Phillip Colla/Seapics.comWe prefer our whales swimming in the ocean rather than exploding on a beach.
When a dead blue whale floated up on a Canadian beach in April and began ballooning faster than a contestant in a hot-dog- eating contest, reports that it could explode went viral. The 81-foot whale weighed 60 tons — the equivalent of 60 Clydesdale horses. That’s a lot of whale guts. There were multiple videos, news reports, the hashtag #explodingwhale, and a website: hasthewhaleexplodedyet.com. Charlize Theron appeared in a Saturday Night Live sketch that featured two exploding whales. But could it really happen?
National Geographic interviewed the exploding-whale website's founder, marine biologist Andrew David Thaler, and asked, “Can a beached whale explode?”
Not likely, Thaler said. “The massive throat pouch that you see inflating is designed to fill with seawater and then force it out through the baleen. It can handle a lot of pressure.”
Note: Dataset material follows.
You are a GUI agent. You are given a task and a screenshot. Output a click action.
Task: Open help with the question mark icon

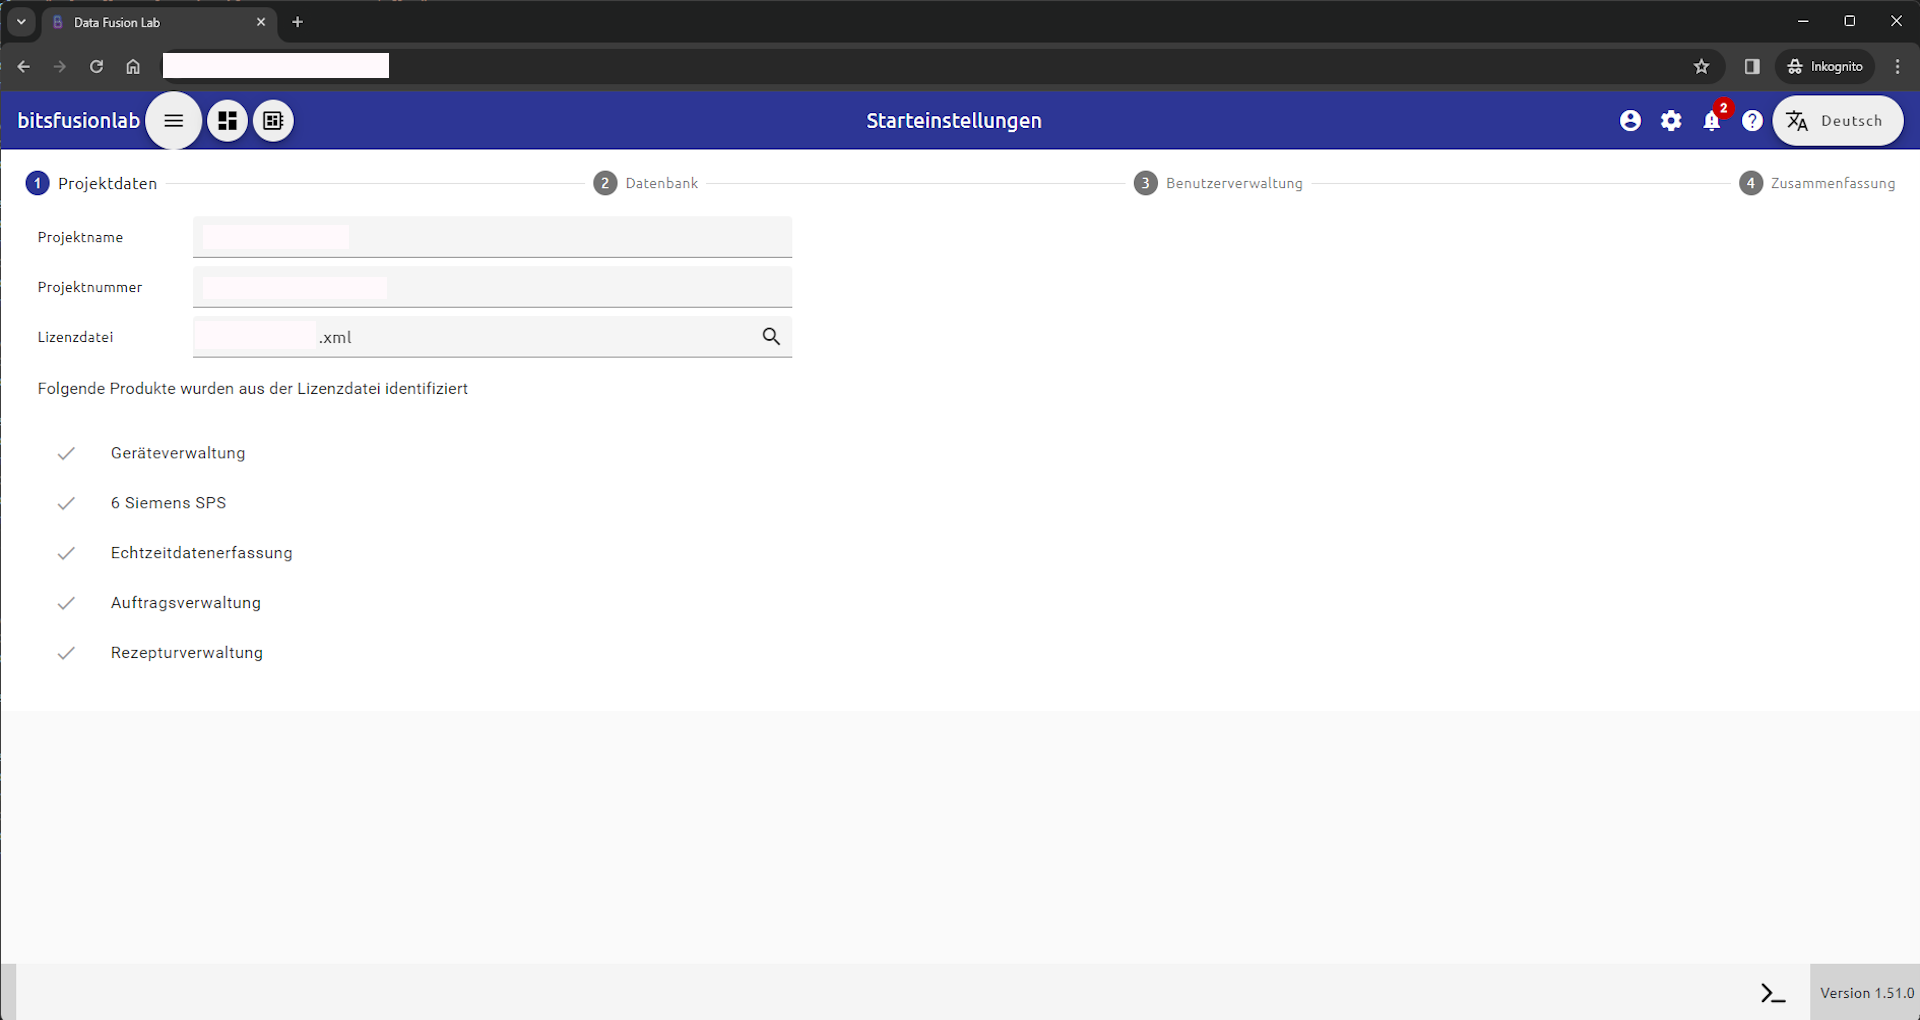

Try telling that to the biologist who was attempting to dissect a sperm whale carcass that washed up on the Faroe Islands when it actually did explode. In fact, says Thaler, whales usually explode as the result of “people doing stuff to them. That’s one very good reason you should never approach a dead whale carcass.”
Luckily for the residents of tiny Trout River (pop. about 600), Newfoundland, who were dealing with the stench (Thaler: “Decomposing whale is one of the worst smells in the world”), biologists successfully dismantled the carcass.